Re: [Qemu-devel] [PATCH] RFC: qio: Improve corking of TLS sessions

Posted by Daniel P. Berrangé 4 years, 11 months ago

On Fri, Jun 07, 2019 at 05:14:14PM -0500, Eric Blake wrote:
> Our current implementation of qio_channel_set_cork() is pointless for
> TLS sessions: we block the underlying channel, but still hand things
> piecemeal to gnutls which then produces multiple encryption packets.
> Better is to directly use gnutls corking, which collects multiple
> inputs into a single encryption packet.
> 
> Signed-off-by: Eric Blake <eblake@redhat.com>
> 
> ---
> 
> RFC because unfortunately, I'm not sure I like the results.  My test
> case (using latest nbdkit.git) involves sending 10G of random data
> over NBD using parallel writes (and doing nothing on the server end;
> this is all about timing the data transfer):
> 
> $ dd if=/dev/urandom of=rand bs=1M count=10k
> $ time nbdkit -p 10810 --tls=require --tls-verify-peer \
>    --tls-psk=/tmp/keys.psk --filter=stats null 10g statsfile=/dev/stderr \
>    --run '~/qemu/qemu-img convert -f raw -W -n --target-image-opts \
>      --object tls-creds-psk,id=tls0,endpoint=client,dir=/tmp,username=eblake \
>      rand driver=nbd,server.type=inet,server.host=localhost,server.port=10810,tls-creds=tls0'
> 
> Pre-patch, I measured:
> real	0m34.536s
> user	0m29.264s
> sys	0m4.014s
> 
> while post-patch, it changed to:
> real	0m36.055s
> user	0m27.685s
> sys	0m10.138s
> 
> Less time spent in user space, but for this particular qemu-img
> behavior (writing 2M chunks at a time), gnutls is now uncorking huge
> packets and the kernel is doing enough extra work that the overall
> program actually takes longer. :(

I wonder if the problem is that we're hitting a tradeoff between
time spent in encryption vs time spent in network I/O.

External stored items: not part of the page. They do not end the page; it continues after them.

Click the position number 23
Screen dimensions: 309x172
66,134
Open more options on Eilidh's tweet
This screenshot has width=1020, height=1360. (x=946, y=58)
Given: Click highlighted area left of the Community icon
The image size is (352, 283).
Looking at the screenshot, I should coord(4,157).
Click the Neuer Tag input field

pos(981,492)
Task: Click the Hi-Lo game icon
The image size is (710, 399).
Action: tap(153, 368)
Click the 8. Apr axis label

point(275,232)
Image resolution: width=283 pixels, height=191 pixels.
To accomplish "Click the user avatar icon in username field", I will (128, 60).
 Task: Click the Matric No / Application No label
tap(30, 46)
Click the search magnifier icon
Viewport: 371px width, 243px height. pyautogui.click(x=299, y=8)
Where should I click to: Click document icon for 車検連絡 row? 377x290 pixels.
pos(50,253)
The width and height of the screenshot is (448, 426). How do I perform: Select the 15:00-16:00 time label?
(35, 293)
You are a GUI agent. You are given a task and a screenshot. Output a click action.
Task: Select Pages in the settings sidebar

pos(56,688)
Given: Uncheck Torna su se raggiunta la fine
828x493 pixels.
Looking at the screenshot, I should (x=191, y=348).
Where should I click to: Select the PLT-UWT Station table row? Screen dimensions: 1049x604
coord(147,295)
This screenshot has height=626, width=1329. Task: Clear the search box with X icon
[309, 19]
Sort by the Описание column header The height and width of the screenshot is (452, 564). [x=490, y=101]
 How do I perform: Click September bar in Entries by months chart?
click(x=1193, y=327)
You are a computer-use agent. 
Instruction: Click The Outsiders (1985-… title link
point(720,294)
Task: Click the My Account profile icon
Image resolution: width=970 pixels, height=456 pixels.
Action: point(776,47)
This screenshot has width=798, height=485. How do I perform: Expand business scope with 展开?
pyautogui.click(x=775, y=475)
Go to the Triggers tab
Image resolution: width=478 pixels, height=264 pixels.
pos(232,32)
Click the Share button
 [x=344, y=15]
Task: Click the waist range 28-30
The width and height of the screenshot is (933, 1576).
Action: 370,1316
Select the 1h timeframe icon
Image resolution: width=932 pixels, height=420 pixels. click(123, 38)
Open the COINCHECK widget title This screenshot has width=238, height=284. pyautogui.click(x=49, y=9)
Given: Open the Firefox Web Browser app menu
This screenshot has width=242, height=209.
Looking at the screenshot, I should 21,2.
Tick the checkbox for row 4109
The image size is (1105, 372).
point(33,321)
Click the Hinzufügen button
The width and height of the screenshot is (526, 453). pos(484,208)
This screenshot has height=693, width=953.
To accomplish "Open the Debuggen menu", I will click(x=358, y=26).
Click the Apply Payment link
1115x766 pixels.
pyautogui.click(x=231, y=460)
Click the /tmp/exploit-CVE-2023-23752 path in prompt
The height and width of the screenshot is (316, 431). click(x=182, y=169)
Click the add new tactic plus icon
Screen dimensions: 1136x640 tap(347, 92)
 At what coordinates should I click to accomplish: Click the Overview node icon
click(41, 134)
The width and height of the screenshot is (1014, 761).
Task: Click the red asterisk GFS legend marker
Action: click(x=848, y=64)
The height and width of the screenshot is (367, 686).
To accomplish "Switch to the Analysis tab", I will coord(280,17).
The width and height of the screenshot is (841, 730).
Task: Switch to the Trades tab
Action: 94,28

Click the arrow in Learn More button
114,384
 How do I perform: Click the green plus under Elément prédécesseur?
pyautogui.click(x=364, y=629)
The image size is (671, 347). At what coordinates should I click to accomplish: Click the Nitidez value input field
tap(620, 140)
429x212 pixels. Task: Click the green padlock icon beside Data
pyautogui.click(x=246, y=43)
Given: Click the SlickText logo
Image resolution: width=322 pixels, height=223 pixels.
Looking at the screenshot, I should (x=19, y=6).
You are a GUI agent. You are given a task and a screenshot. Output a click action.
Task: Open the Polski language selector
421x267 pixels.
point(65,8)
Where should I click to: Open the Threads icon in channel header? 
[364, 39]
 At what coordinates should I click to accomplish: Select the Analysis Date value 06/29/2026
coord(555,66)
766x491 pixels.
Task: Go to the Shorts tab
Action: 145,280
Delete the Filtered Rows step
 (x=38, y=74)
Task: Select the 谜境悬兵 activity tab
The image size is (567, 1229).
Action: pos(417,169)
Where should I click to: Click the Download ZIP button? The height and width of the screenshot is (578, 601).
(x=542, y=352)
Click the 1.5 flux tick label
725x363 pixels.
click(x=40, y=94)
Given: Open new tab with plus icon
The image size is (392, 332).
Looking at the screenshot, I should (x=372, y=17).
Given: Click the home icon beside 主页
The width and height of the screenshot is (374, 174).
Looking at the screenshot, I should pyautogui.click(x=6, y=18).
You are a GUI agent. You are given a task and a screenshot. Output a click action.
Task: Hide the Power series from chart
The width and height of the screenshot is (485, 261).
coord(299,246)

When we don't cork, the kernel has already sent the first packet
during the time gnutls is burning CPU encrypting the second packet.

When we do cork gnutls has to encrypt both packets before the kernel
can send anything.

> For smaller I/O patterns, the effects of corking are more likely to be
> beneficial, but I don't have a ready test case to produce that pattern
> (short of creating a guest running fio on a device backed by nbd).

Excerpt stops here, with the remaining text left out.